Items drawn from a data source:

- - - - -

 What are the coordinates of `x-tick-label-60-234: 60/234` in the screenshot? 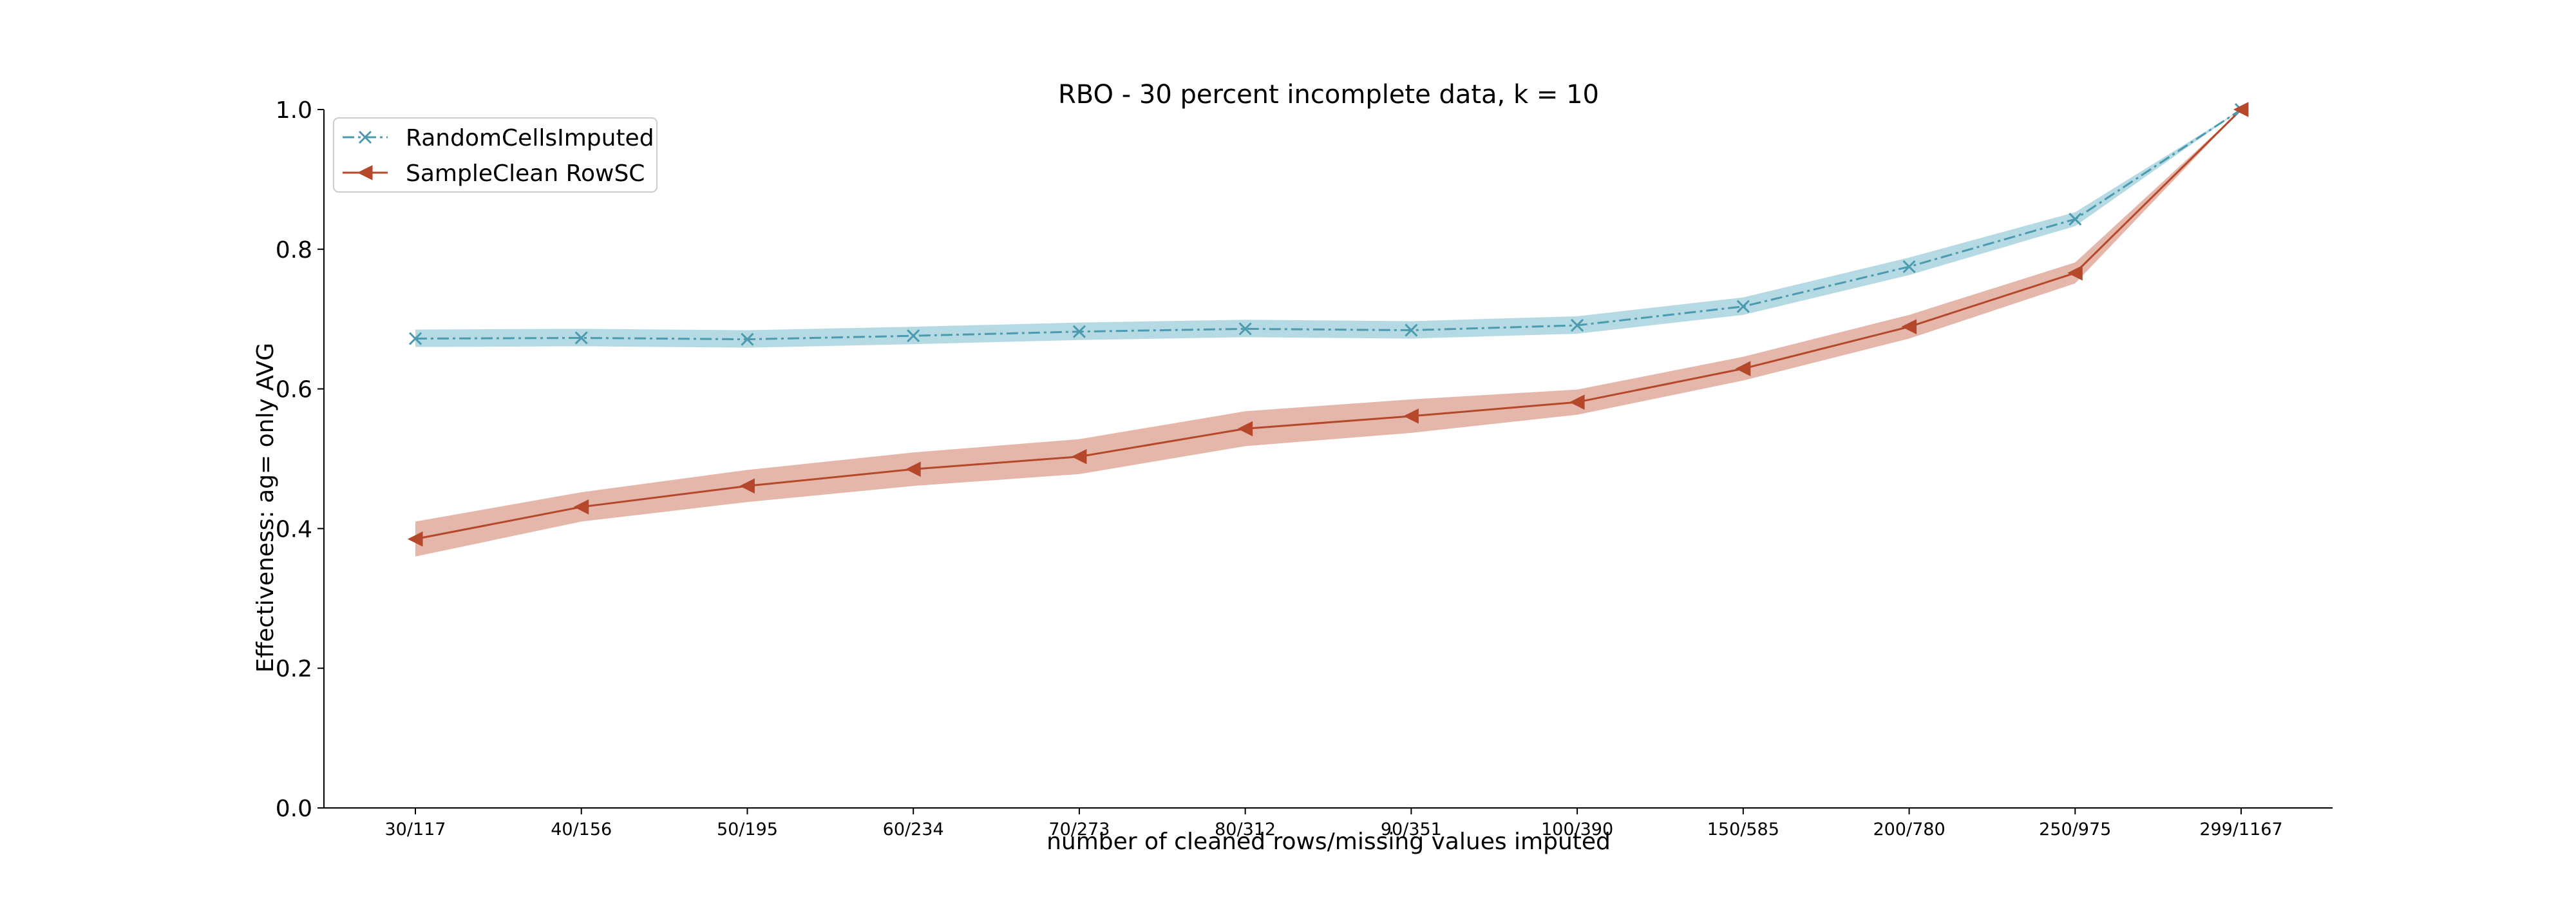 It's located at (914, 830).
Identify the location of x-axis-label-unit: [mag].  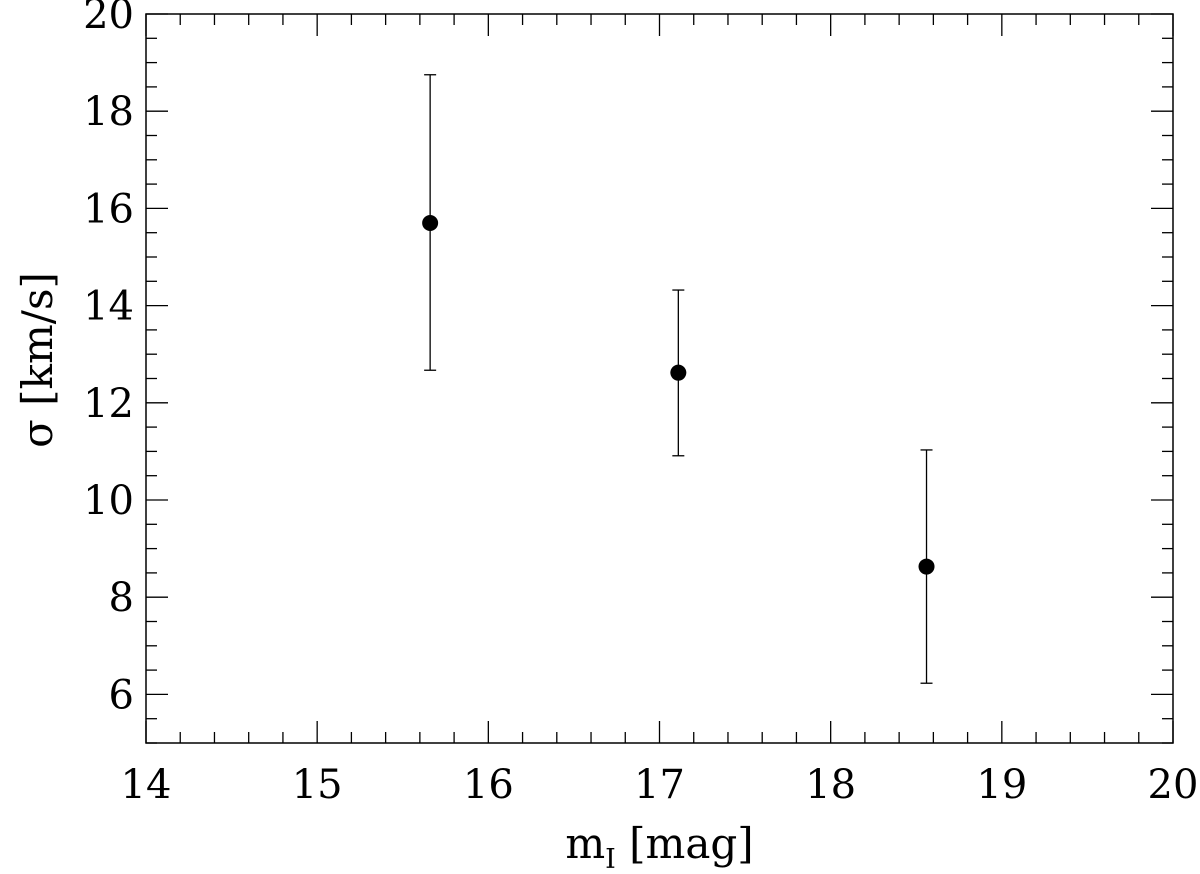
(685, 844).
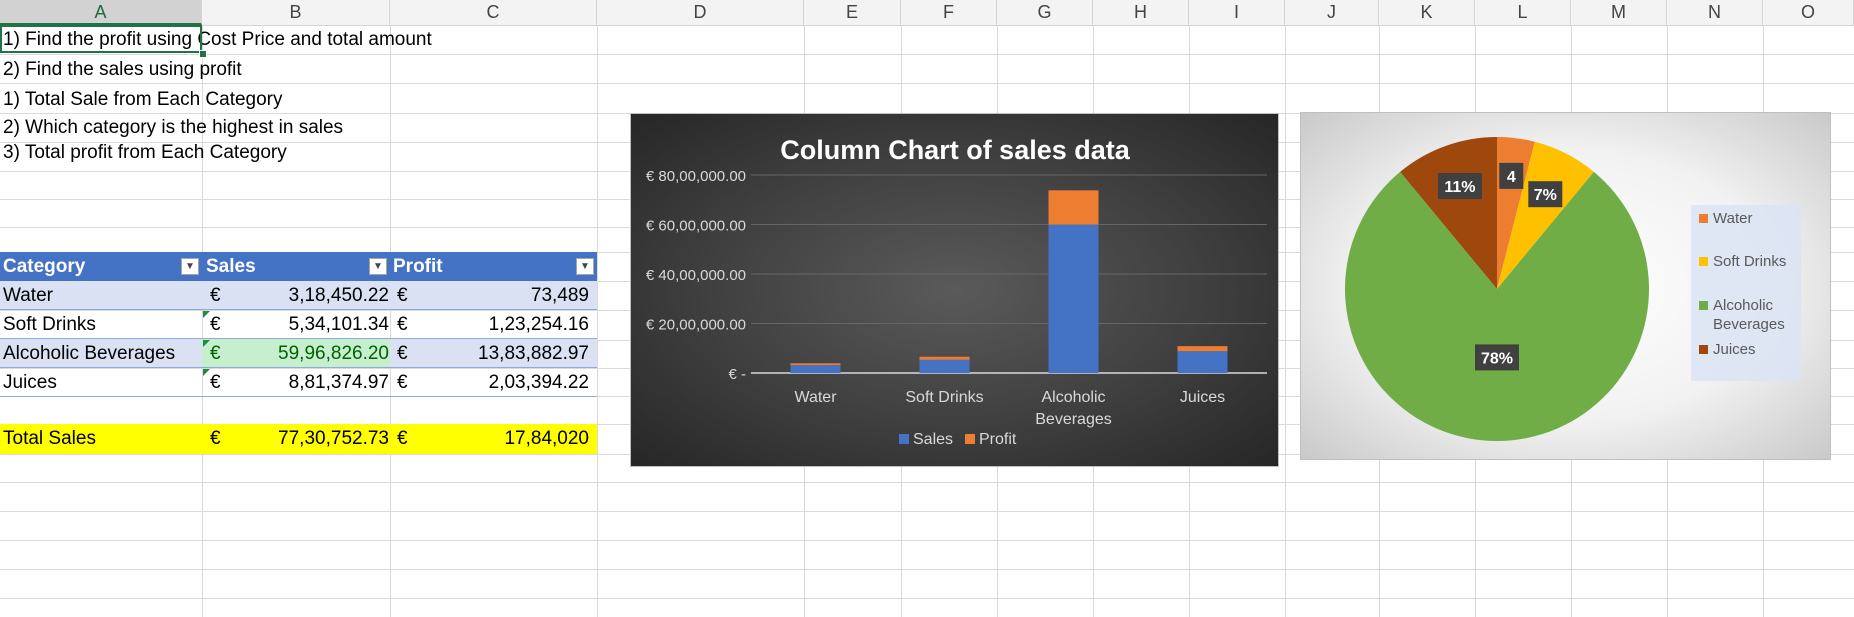 This screenshot has width=1854, height=617. I want to click on legend-label: Water, so click(1732, 218).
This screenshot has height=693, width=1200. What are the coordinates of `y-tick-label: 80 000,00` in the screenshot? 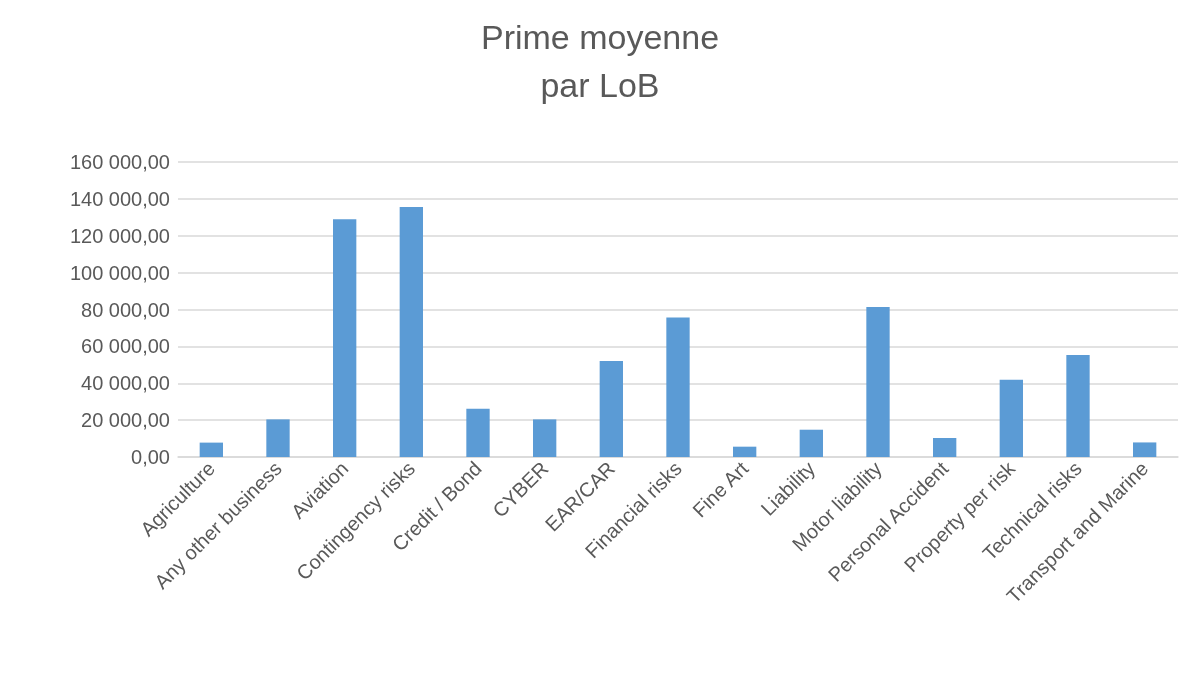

- - - - -

Exercise details
Render the listing from the line containing "Identify the location" through the end of the listing as a numbered list, skipping any blank lines. Leave the pictures out of your answer.

Output for this task
1. Identify the location of x-axis-label-unit: [mag].  
2. (685, 844).
3.  This screenshot has width=1854, height=617. I want to click on legend-label: Water, so click(1732, 218).
4. This screenshot has height=693, width=1200. What are the coordinates of `y-tick-label: 80 000,00` in the screenshot? 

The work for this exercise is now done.